The DSM 5 proposals will uniformly increase rates, sometimes dramatically. Not to have measured by how much is unfathomable and irresponsible. The new diagnoses suggested for DSM 5 will [mis]label people at the very populous boundary with normality… The field trial developers seem either unaware or insensitive to the unacceptable risks involved in creating large numbers of false positive, pseudo-patients. Indeed, quite contrary to the blithe assertions put forward in the commentary, we should have rigorous expectations about prevalence changes triggered by any DSM revision… We have known since they were first posted that none of the DSM 5 proposals comes remotely close to meeting a minimal standard for accuracy and safety. And now, the AJP commentary seems to be softening us up for the bad news that their reliability is also lousy…

Given our country’s current binge of loose diagnostic and medication practice [particularly by the primary care physicians who do most of the prescribing], DSM 5 should not be in the business of casually raising rates and offering inviting new targets for aggressive drug marketing. Instead, DSM 5 should be working in the opposite direction – taking steps to increase the precision and specificity of its diagnostic criteria. And the texts describing each disorder should contain a new section warning about the risks of overdiagnosis and ways of avoiding it… They started off on the wrong foot by asking the wrong question – focusing only on reliability and completely ignoring prevalence… And now we get a broad hint that the reliabilities, when they are finally reported, will be disastrously low.. What should be done now as DSM 5 enters its depressing endgame? There really is no rational choice except to drop the many unsupportable DSM 5 proposals and to dramatically improve the imprecise writing that plagues most of the DSM 5 criteria sets.

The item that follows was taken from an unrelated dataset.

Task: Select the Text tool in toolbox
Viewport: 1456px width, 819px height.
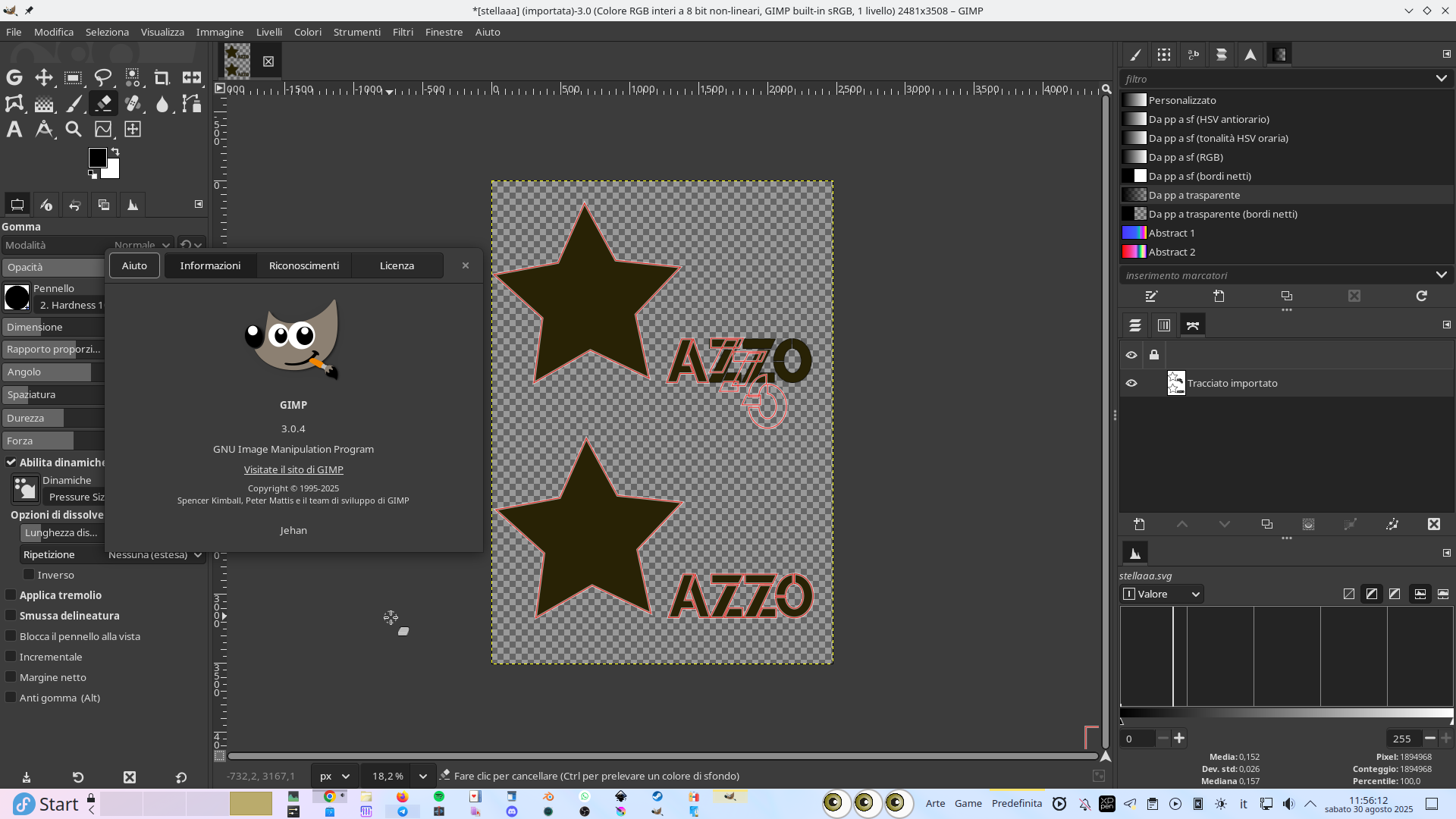Action: tap(14, 129)
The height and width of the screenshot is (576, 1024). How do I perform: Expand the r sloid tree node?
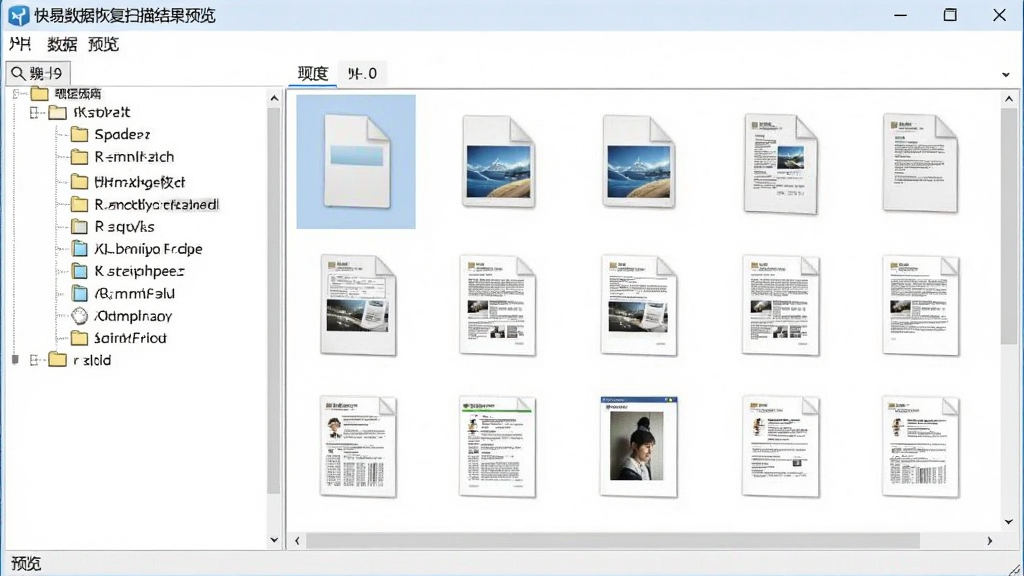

To summarize, the Field Trials will not give us prevalence data to compare with the DSM-IV and find out how much the "loosening" of the DSM-5 criteria inflates the various categories. And the gist of this American Journal of Psychiatry article is that they are preparing us for low inter-rater reliability from the Field Trials – in the range of lousy by Dr. Frances reckoning. I expect that people align into two camps – the Dr._Frances_is_being_too_picky camp, and the DSM-5_is_a train_wreck camp. I’m in the DSM-5_is_a train_wreck camp, independently – though every time I run down one of Frances’ criticisms, he’s hit the target dead center. He just moves me further [and he’s certainly more informed]. I don’t think my complaint is the same as my DSM-III complaint. I’m kind of resigned to the basic flaws that I expressed the other day [dsmanything].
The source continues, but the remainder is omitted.